**Aim of the task**
Records appear below. Give all of them again, exactly.
──────────────────────────────
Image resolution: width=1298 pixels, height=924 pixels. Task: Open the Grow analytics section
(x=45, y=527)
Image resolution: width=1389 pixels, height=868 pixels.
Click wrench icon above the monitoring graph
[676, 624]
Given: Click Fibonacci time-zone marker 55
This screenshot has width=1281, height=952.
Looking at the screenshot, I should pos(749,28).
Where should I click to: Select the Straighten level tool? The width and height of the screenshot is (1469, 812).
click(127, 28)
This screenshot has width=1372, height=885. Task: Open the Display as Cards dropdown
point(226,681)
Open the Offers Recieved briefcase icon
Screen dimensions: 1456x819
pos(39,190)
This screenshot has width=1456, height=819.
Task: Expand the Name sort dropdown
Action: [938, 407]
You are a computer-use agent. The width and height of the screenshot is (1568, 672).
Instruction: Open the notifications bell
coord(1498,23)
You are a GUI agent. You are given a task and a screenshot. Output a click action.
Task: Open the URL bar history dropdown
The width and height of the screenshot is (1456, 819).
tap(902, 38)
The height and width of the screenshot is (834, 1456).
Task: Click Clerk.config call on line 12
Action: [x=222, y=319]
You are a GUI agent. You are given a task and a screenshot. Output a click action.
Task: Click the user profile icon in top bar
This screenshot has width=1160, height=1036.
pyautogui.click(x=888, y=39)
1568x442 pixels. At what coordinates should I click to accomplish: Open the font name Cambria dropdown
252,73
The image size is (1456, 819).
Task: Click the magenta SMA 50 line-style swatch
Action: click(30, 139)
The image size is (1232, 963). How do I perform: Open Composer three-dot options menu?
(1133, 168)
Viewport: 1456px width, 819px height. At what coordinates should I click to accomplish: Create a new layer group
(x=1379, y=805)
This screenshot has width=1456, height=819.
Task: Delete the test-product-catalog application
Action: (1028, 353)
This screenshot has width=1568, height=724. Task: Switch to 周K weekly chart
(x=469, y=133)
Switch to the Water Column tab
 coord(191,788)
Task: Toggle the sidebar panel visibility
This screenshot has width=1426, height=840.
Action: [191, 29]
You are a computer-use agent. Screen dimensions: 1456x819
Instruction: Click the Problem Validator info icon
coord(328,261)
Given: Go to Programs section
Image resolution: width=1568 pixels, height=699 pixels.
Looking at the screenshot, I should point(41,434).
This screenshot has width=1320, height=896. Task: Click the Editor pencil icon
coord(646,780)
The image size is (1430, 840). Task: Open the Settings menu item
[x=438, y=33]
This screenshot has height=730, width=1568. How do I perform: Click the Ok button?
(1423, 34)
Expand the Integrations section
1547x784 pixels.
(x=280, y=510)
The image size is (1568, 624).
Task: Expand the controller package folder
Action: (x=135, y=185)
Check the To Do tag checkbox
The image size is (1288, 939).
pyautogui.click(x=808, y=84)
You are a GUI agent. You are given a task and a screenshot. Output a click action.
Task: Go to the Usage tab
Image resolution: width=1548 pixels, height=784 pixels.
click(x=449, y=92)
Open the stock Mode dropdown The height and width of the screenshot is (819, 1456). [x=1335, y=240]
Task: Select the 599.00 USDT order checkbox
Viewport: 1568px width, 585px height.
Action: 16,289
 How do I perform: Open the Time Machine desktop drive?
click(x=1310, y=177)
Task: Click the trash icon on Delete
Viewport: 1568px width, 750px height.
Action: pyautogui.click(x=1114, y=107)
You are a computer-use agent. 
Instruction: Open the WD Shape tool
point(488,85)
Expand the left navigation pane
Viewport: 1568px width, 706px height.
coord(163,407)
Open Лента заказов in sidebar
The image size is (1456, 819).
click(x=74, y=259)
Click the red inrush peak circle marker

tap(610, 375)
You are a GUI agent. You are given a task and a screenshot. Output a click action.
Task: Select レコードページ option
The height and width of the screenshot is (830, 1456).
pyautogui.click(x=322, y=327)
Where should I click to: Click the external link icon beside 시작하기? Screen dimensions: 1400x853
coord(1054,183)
──────────────────────────────
**Problem solution**
Image resolution: width=1298 pixels, height=924 pixels. Task: Open the Grow analytics section
(x=45, y=527)
Image resolution: width=1389 pixels, height=868 pixels.
Click wrench icon above the monitoring graph
[676, 624]
Given: Click Fibonacci time-zone marker 55
This screenshot has width=1281, height=952.
Looking at the screenshot, I should pos(749,28).
Where should I click to: Select the Straighten level tool? The width and height of the screenshot is (1469, 812).
click(127, 28)
This screenshot has width=1372, height=885. Task: Open the Display as Cards dropdown
point(226,681)
Open the Offers Recieved briefcase icon
Screen dimensions: 1456x819
pos(39,190)
This screenshot has width=1456, height=819.
Task: Expand the Name sort dropdown
Action: [938, 407]
You are a computer-use agent. The width and height of the screenshot is (1568, 672).
Instruction: Open the notifications bell
coord(1498,23)
You are a GUI agent. You are given a task and a screenshot. Output a click action.
Task: Open the URL bar history dropdown
The width and height of the screenshot is (1456, 819).
tap(902, 38)
The height and width of the screenshot is (834, 1456).
Task: Click Clerk.config call on line 12
Action: [x=222, y=319]
You are a GUI agent. You are given a task and a screenshot. Output a click action.
Task: Click the user profile icon in top bar
This screenshot has width=1160, height=1036.
pyautogui.click(x=888, y=39)
1568x442 pixels. At what coordinates should I click to accomplish: Open the font name Cambria dropdown
252,73
The image size is (1456, 819).
Task: Click the magenta SMA 50 line-style swatch
Action: click(30, 139)
The image size is (1232, 963). How do I perform: Open Composer three-dot options menu?
(1133, 168)
Viewport: 1456px width, 819px height. At what coordinates should I click to accomplish: Create a new layer group
(x=1379, y=805)
This screenshot has width=1456, height=819.
Task: Delete the test-product-catalog application
Action: (1028, 353)
This screenshot has width=1568, height=724. Task: Switch to 周K weekly chart
(x=469, y=133)
Switch to the Water Column tab
 coord(191,788)
Task: Toggle the sidebar panel visibility
This screenshot has width=1426, height=840.
Action: [191, 29]
You are a computer-use agent. Screen dimensions: 1456x819
Instruction: Click the Problem Validator info icon
coord(328,261)
Given: Go to Programs section
Image resolution: width=1568 pixels, height=699 pixels.
Looking at the screenshot, I should point(41,434).
This screenshot has width=1320, height=896. Task: Click the Editor pencil icon
coord(646,780)
The image size is (1430, 840). Task: Open the Settings menu item
[x=438, y=33]
This screenshot has height=730, width=1568. How do I perform: Click the Ok button?
(1423, 34)
Expand the Integrations section
1547x784 pixels.
(x=280, y=510)
The image size is (1568, 624).
Task: Expand the controller package folder
Action: (x=135, y=185)
Check the To Do tag checkbox
The image size is (1288, 939).
pyautogui.click(x=808, y=84)
You are a GUI agent. You are given a task and a screenshot. Output a click action.
Task: Go to the Usage tab
Image resolution: width=1548 pixels, height=784 pixels.
click(x=449, y=92)
Open the stock Mode dropdown The height and width of the screenshot is (819, 1456). [x=1335, y=240]
Task: Select the 599.00 USDT order checkbox
Viewport: 1568px width, 585px height.
Action: 16,289
 How do I perform: Open the Time Machine desktop drive?
click(x=1310, y=177)
Task: Click the trash icon on Delete
Viewport: 1568px width, 750px height.
Action: pyautogui.click(x=1114, y=107)
You are a computer-use agent. 
Instruction: Open the WD Shape tool
point(488,85)
Expand the left navigation pane
Viewport: 1568px width, 706px height.
coord(163,407)
Open Лента заказов in sidebar
The image size is (1456, 819).
click(x=74, y=259)
Click the red inrush peak circle marker

tap(610, 375)
You are a GUI agent. You are given a task and a screenshot. Output a click action.
Task: Select レコードページ option
The height and width of the screenshot is (830, 1456).
pyautogui.click(x=322, y=327)
Where should I click to: Click the external link icon beside 시작하기? Screen dimensions: 1400x853
coord(1054,183)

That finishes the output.